There was just as much demand for a few other categories.

Investors raised the mining giants despite an overnight slide in the price of their key export, iron ore.

Energy shares were also up after losses for the past two days.

The benchmark S&P/ASX200 index closed higher by 21.7 points, or 0.29 per cent, to a record 7584.3.

The index climbed as high as 7615.1 during trade.

The All Ordinaries closed up 24.2 points, or 0.31 per cent, to 7854.6.

In the US, markets closed mostly lower prior to consumer inflation data due soon.

Deep Data Analytics chief executive Mathan Somasundaram said the figures would influence US Federal Reserve officials’ decision on when to ease support measures for the US economy, such as bond buying.

Mr Somasundaram said any easing of support measures would be followed by higher interest rates.

US inflation surged earlier in the year as the economy rebounded from pandemic lows.

Mr Somasundaram said if the inflation figures beat expectations (4.5 per cent for the year), investors would expect Fed Reserve officials to start winding back support.

He said investors would then sell stocks, which could cause the market to drop.

In Australia, coronavirus lockdowns continue plaguing trade.

Melbourne’s lockdown will be extended by a week after Victoria recorded another 20 infections.

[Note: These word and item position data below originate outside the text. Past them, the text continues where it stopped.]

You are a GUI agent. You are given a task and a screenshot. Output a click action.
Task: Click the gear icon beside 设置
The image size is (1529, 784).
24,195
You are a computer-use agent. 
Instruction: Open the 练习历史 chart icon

People in Cairns are ready to exit a short lockdown, while millions in NSW must stay at home until the end of the month.

Insurer IAG wants to stop more businesses claiming for COVID-19 damage, after it posted a full-year loss.

The company behind CGU and NRMA is among an industry group challenging in the courts whether business may claim earnings lost due to the pandemic on insurance.

IAG did however reinstate a final dividend, 13 cents per share.

Its stocks fell 2.65 per cent to $5.14.

Among the big miners, BHP was best and gained 1.47 per cent to $52.52. Rio Tinto was better by 1.29 per cent to $129.14. Fortescue was little changed at $22.52.

Stock market software vendor Iress jumped 5.78 per cent to $15.19 after an improved takeover offer.

EQT Fund Management has offered to pay $15.91 for all shares before franking credits.

EQT would also ensure an interim payout of up to 16 cents per share.

Iress said its board will recommend the offer to investors.

Lake Resources, which mines lithium to make electric car batteries, might have found backers for a project in Argentina.

UK export agencies have put forward their interest in providing most of the money required to produce lithium from the Kachi project.

Shares were up 9.57 per cent to 63 cents.

The Australian dollar was buying 73.26 US cents at 1728 AEST on Wednesday, higher from 73.25 US cents at Tuesday’s close.

ON THE ASX

* The benchmark S&P/ASX200 index closed higher by 21.7 points, or 0.29 per cent, to 7584.3 on Wednesday.

* The All Ordinaries closed up 24.2 points, or 0.31 per cent, to 7854.6.

* At 1728 AEST, the SPI200 futures index was higher by two points, or 0.03 per cent, at 7495 points.

CURRENCY SNAPSHOT

One Australian dollar buys:

* 73.26 US cents, from 73.25 cents on Tuesday

* 81.16 Japanese yen, from 81.06 yen

* 62.58 Euro cents, from 62.56 cents

* 53.01 British pence, from 52.99 pence

* 104.76 NZ cents, from 105.09 cents.